Why it’s good to share a wife. A Kenyan example of getting on?

RASHMEE ROSHAN LALL August 26, 2013

Kenya-2A timeless (some might say timeworn) image of Kenya. There’s harmony in the whole. It all appears in keeping with harambee, the Kenyan tradition of everyone pulling together. Harambee, a Swahili word, is important to Kenya. It’s the country’s motto and appears on its coat of arms.

There’s a decided flavour of harambee in today’s extraordinary news from Kenya, which has two men agreeing to “marry” the same woman and peaceably get on with the business of living and loving.

Their paramour, a widow with two children, had affairs with both men for more than four years.
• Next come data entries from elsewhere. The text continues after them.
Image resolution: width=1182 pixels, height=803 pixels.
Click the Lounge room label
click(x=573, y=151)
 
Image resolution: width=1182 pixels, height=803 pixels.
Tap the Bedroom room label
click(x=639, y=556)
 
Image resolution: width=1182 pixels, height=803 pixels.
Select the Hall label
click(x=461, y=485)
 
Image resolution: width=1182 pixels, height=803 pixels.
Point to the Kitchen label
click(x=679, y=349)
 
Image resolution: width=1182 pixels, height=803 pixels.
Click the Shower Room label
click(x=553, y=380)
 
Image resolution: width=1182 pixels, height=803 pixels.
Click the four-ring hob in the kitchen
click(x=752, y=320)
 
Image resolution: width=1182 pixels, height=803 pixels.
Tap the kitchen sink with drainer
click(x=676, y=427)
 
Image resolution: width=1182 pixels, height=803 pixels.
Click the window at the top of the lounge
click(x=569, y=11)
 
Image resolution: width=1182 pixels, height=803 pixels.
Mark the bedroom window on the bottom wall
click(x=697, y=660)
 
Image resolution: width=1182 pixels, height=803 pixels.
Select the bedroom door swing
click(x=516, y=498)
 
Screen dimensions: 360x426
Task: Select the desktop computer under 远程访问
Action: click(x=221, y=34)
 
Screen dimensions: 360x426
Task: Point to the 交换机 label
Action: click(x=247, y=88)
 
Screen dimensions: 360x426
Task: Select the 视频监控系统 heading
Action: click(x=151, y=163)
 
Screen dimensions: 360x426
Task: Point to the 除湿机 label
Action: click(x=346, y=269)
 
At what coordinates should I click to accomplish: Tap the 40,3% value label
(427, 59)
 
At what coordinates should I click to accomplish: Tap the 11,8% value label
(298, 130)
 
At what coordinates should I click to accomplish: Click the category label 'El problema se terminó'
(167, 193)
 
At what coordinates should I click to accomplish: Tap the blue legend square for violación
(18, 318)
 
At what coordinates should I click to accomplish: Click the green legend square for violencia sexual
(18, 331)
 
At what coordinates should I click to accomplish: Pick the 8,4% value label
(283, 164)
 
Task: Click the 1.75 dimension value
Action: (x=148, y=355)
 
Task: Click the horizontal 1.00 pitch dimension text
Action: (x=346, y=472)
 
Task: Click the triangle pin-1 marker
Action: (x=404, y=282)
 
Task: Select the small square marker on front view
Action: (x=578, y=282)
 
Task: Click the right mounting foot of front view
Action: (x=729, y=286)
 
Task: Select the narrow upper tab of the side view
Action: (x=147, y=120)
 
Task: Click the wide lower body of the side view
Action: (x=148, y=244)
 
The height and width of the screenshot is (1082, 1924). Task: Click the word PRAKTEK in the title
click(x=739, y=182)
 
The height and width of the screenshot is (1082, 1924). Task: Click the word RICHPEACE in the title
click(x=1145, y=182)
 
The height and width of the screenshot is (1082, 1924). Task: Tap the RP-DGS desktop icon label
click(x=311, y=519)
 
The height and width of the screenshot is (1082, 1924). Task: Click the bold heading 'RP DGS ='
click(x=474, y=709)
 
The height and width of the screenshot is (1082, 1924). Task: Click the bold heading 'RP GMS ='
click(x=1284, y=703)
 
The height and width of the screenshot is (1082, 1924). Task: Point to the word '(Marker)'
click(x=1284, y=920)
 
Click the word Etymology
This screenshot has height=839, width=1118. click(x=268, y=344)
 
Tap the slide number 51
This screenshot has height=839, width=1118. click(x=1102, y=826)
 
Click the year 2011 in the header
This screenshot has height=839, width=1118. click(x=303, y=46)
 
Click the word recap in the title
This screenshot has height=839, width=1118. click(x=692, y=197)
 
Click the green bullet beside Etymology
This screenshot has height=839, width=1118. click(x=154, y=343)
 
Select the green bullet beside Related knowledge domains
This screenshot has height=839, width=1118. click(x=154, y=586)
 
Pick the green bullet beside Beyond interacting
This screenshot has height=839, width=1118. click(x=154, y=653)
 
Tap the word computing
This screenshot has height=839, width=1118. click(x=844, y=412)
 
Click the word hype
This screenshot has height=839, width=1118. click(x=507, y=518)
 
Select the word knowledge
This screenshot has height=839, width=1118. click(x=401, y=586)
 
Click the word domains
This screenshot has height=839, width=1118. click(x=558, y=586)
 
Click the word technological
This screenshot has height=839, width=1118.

She apparently found it hard to choose between them. So much so that her beaux –  Sylvester Mwendwa and Elijah Kimani – drew up a written agreement for each to “marry” her, live with her according to a strict rota and help raise any children she bears.

Polygyny is legal in Kenya but polyandry is not (even though it is not explicitly forbidden).

In fact, polyandry is a relatively rare custom anywhere, both in man and beast. It’s observed mostly among field crickets, frogs, polecats, tortoises, certain kinds of mole rats, honey bees, marmosets, bandicoots, whales, jacanas, dunnocks and pipefish. It is found in certain Himalayan societies, including in parts of Tibet, Nepal, Bhutan and Ladakh. It is also found in a patchy fashion in parts of Nigeria, some Polynesian societies, some parts of the Yunnan and Sichuan regions and among the Maasai.

Draupadi and the Pandavas

Draupadi and the Pandavas

One of the most famous examples of polyandry comes from the Hindu epic, the Mahabharat, in which Draupadi is married to five half-brothers.

But it continues to arouse consternation except as a concept of economic conservation  (of family land and wealth) and in societies marked by high male mortality or male absenteeism.

The news from Kenya, however, suggests it might be a way to live happily ever after – even if not exclusively with each other.